▶ Data supplied:
◇ ◇ ◇ ◇ ◇

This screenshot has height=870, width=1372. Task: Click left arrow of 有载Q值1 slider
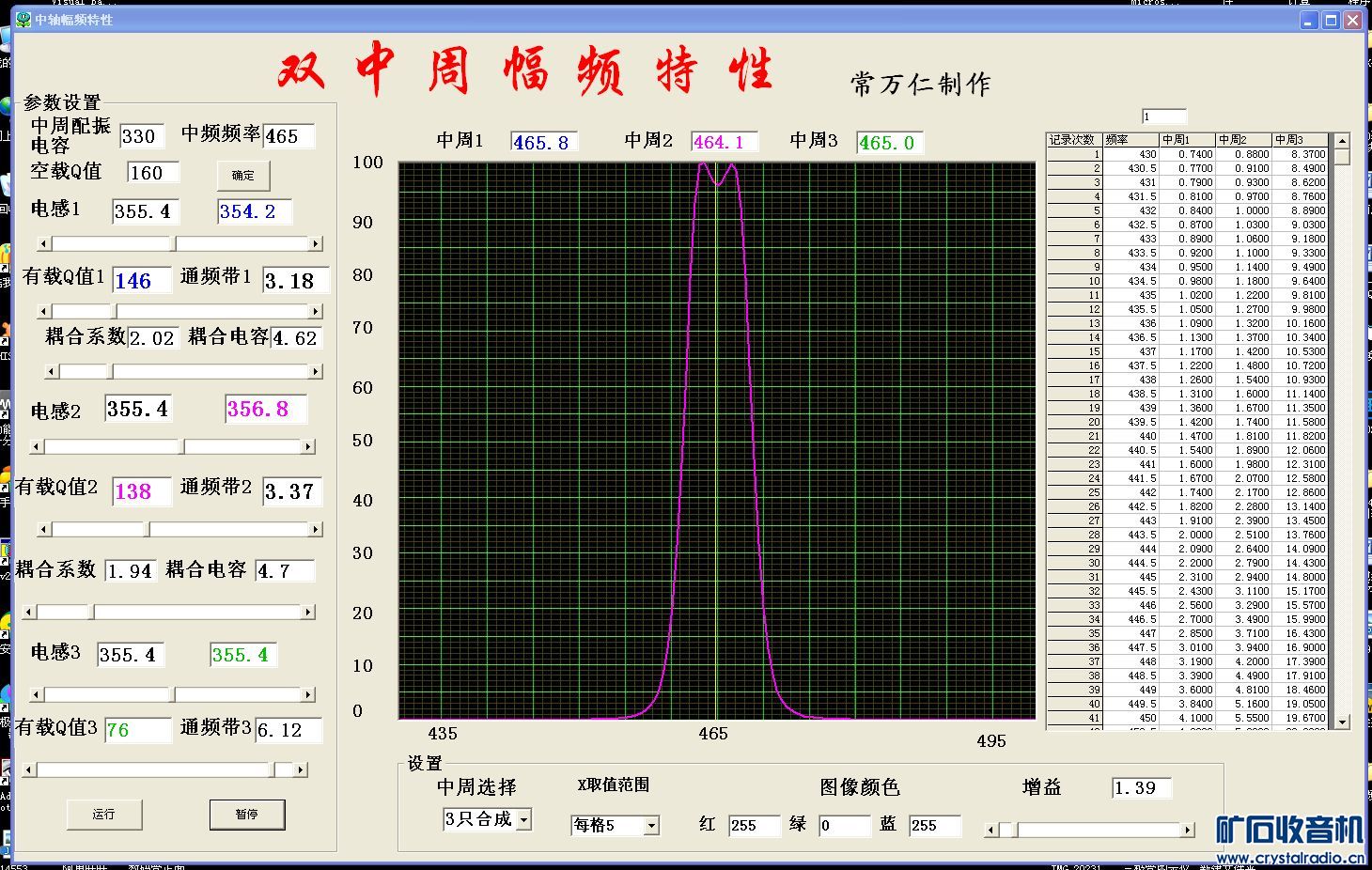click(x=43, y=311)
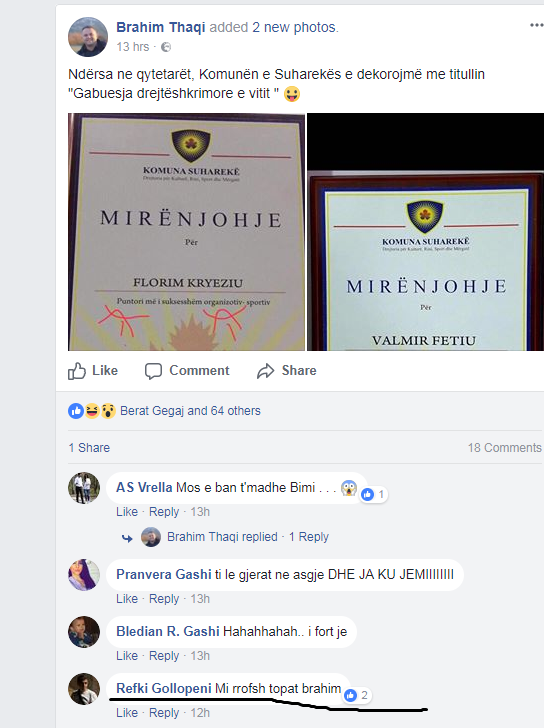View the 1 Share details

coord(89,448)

◇ ◇ ◇ ◇ ◇

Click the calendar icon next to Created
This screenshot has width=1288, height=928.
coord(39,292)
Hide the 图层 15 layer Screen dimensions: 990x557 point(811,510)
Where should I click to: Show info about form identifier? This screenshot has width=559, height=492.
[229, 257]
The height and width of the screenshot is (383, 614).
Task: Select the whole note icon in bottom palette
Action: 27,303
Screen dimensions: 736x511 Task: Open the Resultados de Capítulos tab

◇ ◇ ◇ ◇ ◇

▶ Problem requirements: Only the lines above from the one with "Click the calendar icon next to Created" through the one with "Hide the 图层" should be duplicated, character for character.

▶ Answer for this exercise:
Click the calendar icon next to Created
This screenshot has width=1288, height=928.
coord(39,292)
Hide the 图层 15 layer Screen dimensions: 990x557 point(811,510)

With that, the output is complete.